Aqui acompanhamos a velhice de todos os personagens dessa história, e isso para mim foi como viver muito próximo de pessoas de uma época diferente da minha, mas as quais encontrei uma característica aqui e outra ali de pessoas que conheço na vida real. Terminar o último capítulo deixou saudade de todos daquela vila simples, nada pacata, cheia de conflitos e interesses, de pessoas que podem ter existido ou não, mas que nos trazem ensinamentos silenciosos em estâncias distintas da vida.

"Somente nos romances ruins as pessoas sempre pensam a coisa certa, sempre dizem a coisa certa."

É muito entendível a lenda que diz que Elena Ferrante vive em seu anonimato justamente por escrever sobre pessoas de sua vida. A intensidade de todos os pequenos detalhes só pode ter sido inventada e não vivida se ela de fato seja a amiga genial do primeiro livro. Logo, de uma forma ou de outra, isso acaba soando meio autobiográfico. Impossível não sentir preocupação e afeto por uns, e antipatia enorme por outros, por conta dessa narrativa rica de sentimentos. Mas ao terminar essa tetralogia, me senti muito grata: obrigada Deus por eu nunca ter tido uma amizade tão horrorosa como esta. 
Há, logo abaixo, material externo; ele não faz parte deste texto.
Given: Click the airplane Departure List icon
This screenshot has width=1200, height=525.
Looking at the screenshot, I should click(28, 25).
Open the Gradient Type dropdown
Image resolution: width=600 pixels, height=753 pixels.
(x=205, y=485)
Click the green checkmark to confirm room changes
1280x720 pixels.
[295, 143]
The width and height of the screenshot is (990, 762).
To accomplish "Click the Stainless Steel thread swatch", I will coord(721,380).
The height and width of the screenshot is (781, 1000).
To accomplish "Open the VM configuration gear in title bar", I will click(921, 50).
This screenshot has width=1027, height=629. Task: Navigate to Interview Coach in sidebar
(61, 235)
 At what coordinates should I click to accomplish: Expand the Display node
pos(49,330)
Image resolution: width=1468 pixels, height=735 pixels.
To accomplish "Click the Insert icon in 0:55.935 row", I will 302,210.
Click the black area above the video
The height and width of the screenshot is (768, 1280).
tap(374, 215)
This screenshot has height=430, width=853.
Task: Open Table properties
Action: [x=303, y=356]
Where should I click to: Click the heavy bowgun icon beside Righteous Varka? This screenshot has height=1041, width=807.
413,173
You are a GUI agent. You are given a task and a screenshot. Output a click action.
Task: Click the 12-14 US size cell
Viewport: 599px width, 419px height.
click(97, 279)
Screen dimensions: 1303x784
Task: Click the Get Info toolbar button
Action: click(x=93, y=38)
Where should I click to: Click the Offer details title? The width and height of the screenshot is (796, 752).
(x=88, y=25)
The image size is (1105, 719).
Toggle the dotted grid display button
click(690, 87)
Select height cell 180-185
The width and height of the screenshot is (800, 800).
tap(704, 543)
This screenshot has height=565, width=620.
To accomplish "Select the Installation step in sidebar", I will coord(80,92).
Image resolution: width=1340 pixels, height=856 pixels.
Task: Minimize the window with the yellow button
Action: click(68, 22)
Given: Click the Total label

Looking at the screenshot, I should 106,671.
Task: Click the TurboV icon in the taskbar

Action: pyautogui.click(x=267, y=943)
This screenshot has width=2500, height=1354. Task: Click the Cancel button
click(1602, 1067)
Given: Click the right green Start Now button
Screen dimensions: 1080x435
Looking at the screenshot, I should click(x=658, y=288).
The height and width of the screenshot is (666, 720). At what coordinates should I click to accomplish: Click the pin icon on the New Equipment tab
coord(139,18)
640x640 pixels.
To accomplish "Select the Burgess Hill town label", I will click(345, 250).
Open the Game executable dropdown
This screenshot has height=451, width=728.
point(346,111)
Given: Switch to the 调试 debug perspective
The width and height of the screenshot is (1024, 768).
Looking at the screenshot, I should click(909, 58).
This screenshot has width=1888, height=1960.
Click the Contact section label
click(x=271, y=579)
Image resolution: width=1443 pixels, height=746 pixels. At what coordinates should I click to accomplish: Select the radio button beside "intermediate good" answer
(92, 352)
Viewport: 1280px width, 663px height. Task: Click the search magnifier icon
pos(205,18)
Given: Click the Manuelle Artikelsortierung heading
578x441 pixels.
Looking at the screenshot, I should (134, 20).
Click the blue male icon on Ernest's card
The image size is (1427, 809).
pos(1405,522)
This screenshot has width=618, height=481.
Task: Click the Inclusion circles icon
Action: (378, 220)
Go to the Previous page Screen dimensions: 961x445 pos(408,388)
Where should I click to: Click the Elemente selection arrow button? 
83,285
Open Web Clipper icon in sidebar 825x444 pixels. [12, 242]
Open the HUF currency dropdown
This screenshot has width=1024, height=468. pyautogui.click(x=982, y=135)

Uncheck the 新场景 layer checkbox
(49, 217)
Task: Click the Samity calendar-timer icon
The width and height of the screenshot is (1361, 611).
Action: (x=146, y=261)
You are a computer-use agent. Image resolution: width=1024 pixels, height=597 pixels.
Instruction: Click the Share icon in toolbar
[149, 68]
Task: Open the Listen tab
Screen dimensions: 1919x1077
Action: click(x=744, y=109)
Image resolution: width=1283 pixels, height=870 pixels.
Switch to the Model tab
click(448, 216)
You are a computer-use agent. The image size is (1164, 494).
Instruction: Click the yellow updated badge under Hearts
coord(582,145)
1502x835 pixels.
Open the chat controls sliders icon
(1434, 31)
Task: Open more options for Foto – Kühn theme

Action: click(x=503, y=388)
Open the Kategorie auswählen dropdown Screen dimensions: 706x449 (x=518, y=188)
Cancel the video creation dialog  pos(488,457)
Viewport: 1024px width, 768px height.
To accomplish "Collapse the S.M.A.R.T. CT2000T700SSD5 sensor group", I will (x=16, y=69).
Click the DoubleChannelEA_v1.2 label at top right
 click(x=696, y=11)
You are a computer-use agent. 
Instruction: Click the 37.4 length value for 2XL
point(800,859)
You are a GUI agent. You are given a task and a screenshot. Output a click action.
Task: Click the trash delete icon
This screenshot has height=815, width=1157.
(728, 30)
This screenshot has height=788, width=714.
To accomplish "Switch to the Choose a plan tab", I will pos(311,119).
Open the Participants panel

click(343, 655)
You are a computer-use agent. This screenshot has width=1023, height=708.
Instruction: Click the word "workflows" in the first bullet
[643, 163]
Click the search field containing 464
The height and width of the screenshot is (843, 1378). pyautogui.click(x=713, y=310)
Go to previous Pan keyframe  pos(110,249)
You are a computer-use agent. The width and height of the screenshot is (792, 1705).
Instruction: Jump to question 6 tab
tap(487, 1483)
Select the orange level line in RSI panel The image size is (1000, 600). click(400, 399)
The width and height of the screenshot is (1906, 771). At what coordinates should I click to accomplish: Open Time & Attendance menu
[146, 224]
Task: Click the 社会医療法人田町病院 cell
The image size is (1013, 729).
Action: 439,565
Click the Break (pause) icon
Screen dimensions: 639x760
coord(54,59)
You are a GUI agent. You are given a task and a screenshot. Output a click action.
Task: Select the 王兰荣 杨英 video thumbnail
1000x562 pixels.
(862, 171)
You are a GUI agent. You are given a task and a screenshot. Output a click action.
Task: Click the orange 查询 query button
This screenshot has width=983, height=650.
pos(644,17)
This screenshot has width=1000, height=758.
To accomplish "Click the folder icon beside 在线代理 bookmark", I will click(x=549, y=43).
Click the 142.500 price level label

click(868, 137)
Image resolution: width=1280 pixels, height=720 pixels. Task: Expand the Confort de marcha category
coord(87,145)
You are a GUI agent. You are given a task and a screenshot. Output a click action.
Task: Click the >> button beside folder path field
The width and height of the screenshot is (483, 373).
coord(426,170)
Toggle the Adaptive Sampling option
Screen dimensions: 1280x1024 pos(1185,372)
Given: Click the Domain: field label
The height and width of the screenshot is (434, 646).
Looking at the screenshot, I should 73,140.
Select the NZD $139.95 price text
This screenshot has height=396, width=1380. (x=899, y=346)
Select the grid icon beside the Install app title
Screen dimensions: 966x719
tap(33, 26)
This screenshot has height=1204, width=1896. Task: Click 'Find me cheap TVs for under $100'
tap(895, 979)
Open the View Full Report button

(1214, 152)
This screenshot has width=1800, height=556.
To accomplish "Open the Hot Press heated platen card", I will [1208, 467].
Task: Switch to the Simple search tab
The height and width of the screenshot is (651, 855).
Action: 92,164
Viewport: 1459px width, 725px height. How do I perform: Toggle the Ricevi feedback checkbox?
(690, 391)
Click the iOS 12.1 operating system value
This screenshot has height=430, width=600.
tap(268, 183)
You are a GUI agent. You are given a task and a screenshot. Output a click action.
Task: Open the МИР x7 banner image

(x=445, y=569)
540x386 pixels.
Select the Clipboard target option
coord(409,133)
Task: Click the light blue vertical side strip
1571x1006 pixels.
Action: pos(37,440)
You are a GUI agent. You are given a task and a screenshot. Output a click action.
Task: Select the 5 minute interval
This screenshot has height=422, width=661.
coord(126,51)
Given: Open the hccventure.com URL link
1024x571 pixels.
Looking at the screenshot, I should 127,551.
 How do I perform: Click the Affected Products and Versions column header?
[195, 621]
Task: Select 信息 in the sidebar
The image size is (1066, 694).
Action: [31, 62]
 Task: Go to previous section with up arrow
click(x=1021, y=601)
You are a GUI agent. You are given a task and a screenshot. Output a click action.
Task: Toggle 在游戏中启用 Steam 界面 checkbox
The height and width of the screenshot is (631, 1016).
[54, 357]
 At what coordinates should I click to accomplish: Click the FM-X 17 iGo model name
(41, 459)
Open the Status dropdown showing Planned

"Toda relação intensa entre seres humanos é cheia de armadilhas e, caso se queira que dure, é preciso aprender a desviar-se delas."

Sinopse da editora:

Autora finaliza a série napolitana que já vendeu mais de 100.000 exemplares no Brasil. A história de vida de Lenu e Lina e de todos os personagens do bairro de Nápoles agora caminham da maturidade à velhice. História da menina perdida é o final que o leitor esperava, com a dureza e a força que aprendemos a identificar nas personagens de Ferrante ― sem rodeios.